■ **What you should do**
Could you copy every record exactly as it appears?

'''

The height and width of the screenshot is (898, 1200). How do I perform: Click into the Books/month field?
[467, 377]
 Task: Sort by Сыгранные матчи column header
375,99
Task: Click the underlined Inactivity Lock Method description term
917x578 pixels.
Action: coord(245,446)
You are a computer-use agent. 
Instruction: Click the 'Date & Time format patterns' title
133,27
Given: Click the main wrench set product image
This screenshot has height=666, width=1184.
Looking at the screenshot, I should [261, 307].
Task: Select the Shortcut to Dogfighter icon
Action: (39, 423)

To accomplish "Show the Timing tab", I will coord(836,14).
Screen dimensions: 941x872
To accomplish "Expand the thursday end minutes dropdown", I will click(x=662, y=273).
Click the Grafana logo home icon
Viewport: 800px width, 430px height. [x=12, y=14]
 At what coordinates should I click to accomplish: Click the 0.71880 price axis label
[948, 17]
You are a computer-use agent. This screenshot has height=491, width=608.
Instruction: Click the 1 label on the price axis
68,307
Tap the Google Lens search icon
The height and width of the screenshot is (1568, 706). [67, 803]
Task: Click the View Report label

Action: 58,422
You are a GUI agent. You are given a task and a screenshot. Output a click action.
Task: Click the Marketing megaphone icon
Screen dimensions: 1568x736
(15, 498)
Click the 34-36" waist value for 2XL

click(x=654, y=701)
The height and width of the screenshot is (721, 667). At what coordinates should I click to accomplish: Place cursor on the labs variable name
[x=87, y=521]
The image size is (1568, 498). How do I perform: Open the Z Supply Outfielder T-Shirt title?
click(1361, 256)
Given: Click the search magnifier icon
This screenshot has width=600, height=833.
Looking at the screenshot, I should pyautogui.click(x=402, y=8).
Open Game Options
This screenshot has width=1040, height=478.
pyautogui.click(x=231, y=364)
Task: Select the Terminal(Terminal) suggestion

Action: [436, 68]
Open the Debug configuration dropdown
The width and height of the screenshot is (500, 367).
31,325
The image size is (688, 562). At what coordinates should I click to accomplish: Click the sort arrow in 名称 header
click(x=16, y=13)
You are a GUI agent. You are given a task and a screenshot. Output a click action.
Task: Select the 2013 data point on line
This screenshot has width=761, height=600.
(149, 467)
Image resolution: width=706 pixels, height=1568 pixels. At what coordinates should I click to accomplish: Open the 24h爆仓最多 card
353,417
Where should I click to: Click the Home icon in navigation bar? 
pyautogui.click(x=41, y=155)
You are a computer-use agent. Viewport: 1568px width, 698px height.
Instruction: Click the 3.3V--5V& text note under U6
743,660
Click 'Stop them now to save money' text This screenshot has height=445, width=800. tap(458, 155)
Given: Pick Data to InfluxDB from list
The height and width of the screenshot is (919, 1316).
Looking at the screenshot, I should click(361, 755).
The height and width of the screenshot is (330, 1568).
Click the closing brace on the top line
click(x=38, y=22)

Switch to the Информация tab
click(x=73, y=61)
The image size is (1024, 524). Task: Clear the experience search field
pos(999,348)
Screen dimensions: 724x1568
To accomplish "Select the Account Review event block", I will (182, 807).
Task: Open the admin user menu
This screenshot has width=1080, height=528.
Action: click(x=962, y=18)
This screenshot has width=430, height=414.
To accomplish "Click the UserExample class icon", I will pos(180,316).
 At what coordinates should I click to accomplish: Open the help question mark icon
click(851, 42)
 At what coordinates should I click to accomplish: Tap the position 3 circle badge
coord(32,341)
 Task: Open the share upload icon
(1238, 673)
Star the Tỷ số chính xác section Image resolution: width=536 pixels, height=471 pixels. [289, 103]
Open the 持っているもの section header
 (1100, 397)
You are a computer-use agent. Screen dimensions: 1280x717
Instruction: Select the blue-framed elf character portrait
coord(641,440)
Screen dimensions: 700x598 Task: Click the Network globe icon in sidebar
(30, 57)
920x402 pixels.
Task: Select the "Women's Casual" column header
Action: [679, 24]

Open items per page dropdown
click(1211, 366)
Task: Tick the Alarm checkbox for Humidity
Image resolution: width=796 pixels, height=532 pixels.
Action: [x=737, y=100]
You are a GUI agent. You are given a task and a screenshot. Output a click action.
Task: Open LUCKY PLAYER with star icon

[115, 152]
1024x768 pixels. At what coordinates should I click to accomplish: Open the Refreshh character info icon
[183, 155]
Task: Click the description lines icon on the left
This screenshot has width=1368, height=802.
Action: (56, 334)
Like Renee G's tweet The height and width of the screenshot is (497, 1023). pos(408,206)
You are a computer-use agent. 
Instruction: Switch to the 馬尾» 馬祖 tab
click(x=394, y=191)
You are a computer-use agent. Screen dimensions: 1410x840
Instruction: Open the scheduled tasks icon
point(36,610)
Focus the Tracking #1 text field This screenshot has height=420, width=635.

'''

■ **Result for this task**
The height and width of the screenshot is (898, 1200). How do I perform: Click into the Books/month field?
[467, 377]
 Task: Sort by Сыгранные матчи column header
375,99
Task: Click the underlined Inactivity Lock Method description term
917x578 pixels.
Action: coord(245,446)
You are a computer-use agent. 
Instruction: Click the 'Date & Time format patterns' title
133,27
Given: Click the main wrench set product image
This screenshot has height=666, width=1184.
Looking at the screenshot, I should [261, 307].
Task: Select the Shortcut to Dogfighter icon
Action: (39, 423)

To accomplish "Show the Timing tab", I will coord(836,14).
Screen dimensions: 941x872
To accomplish "Expand the thursday end minutes dropdown", I will click(x=662, y=273).
Click the Grafana logo home icon
Viewport: 800px width, 430px height. [x=12, y=14]
 At what coordinates should I click to accomplish: Click the 0.71880 price axis label
[948, 17]
You are a computer-use agent. This screenshot has height=491, width=608.
Instruction: Click the 1 label on the price axis
68,307
Tap the Google Lens search icon
The height and width of the screenshot is (1568, 706). [67, 803]
Task: Click the View Report label

Action: 58,422
You are a GUI agent. You are given a task and a screenshot. Output a click action.
Task: Click the Marketing megaphone icon
Screen dimensions: 1568x736
(15, 498)
Click the 34-36" waist value for 2XL

click(x=654, y=701)
The height and width of the screenshot is (721, 667). At what coordinates should I click to accomplish: Place cursor on the labs variable name
[x=87, y=521]
The image size is (1568, 498). How do I perform: Open the Z Supply Outfielder T-Shirt title?
click(1361, 256)
Given: Click the search magnifier icon
This screenshot has width=600, height=833.
Looking at the screenshot, I should pyautogui.click(x=402, y=8).
Open Game Options
This screenshot has width=1040, height=478.
pyautogui.click(x=231, y=364)
Task: Select the Terminal(Terminal) suggestion

Action: [436, 68]
Open the Debug configuration dropdown
The width and height of the screenshot is (500, 367).
31,325
The image size is (688, 562). At what coordinates should I click to accomplish: Click the sort arrow in 名称 header
click(x=16, y=13)
You are a GUI agent. You are given a task and a screenshot. Output a click action.
Task: Select the 2013 data point on line
This screenshot has width=761, height=600.
(149, 467)
Image resolution: width=706 pixels, height=1568 pixels. At what coordinates should I click to accomplish: Open the 24h爆仓最多 card
353,417
Where should I click to: Click the Home icon in navigation bar? 
pyautogui.click(x=41, y=155)
You are a computer-use agent. Viewport: 1568px width, 698px height.
Instruction: Click the 3.3V--5V& text note under U6
743,660
Click 'Stop them now to save money' text This screenshot has height=445, width=800. tap(458, 155)
Given: Pick Data to InfluxDB from list
The height and width of the screenshot is (919, 1316).
Looking at the screenshot, I should click(361, 755).
The height and width of the screenshot is (330, 1568).
Click the closing brace on the top line
click(x=38, y=22)

Switch to the Информация tab
click(x=73, y=61)
The image size is (1024, 524). Task: Clear the experience search field
pos(999,348)
Screen dimensions: 724x1568
To accomplish "Select the Account Review event block", I will (182, 807).
Task: Open the admin user menu
This screenshot has width=1080, height=528.
Action: click(x=962, y=18)
This screenshot has width=430, height=414.
To accomplish "Click the UserExample class icon", I will pos(180,316).
 At what coordinates should I click to accomplish: Open the help question mark icon
click(851, 42)
 At what coordinates should I click to accomplish: Tap the position 3 circle badge
coord(32,341)
 Task: Open the share upload icon
(1238, 673)
Star the Tỷ số chính xác section Image resolution: width=536 pixels, height=471 pixels. [289, 103]
Open the 持っているもの section header
 (1100, 397)
You are a computer-use agent. Screen dimensions: 1280x717
Instruction: Select the blue-framed elf character portrait
coord(641,440)
Screen dimensions: 700x598 Task: Click the Network globe icon in sidebar
(30, 57)
920x402 pixels.
Task: Select the "Women's Casual" column header
Action: [679, 24]

Open items per page dropdown
click(1211, 366)
Task: Tick the Alarm checkbox for Humidity
Image resolution: width=796 pixels, height=532 pixels.
Action: [x=737, y=100]
You are a GUI agent. You are given a task and a screenshot. Output a click action.
Task: Open LUCKY PLAYER with star icon

[115, 152]
1024x768 pixels. At what coordinates should I click to accomplish: Open the Refreshh character info icon
[183, 155]
Task: Click the description lines icon on the left
This screenshot has width=1368, height=802.
Action: (56, 334)
Like Renee G's tweet The height and width of the screenshot is (497, 1023). pos(408,206)
You are a computer-use agent. 
Instruction: Switch to the 馬尾» 馬祖 tab
click(x=394, y=191)
You are a computer-use agent. Screen dimensions: 1410x840
Instruction: Open the scheduled tasks icon
point(36,610)
Focus the Tracking #1 text field This screenshot has height=420, width=635.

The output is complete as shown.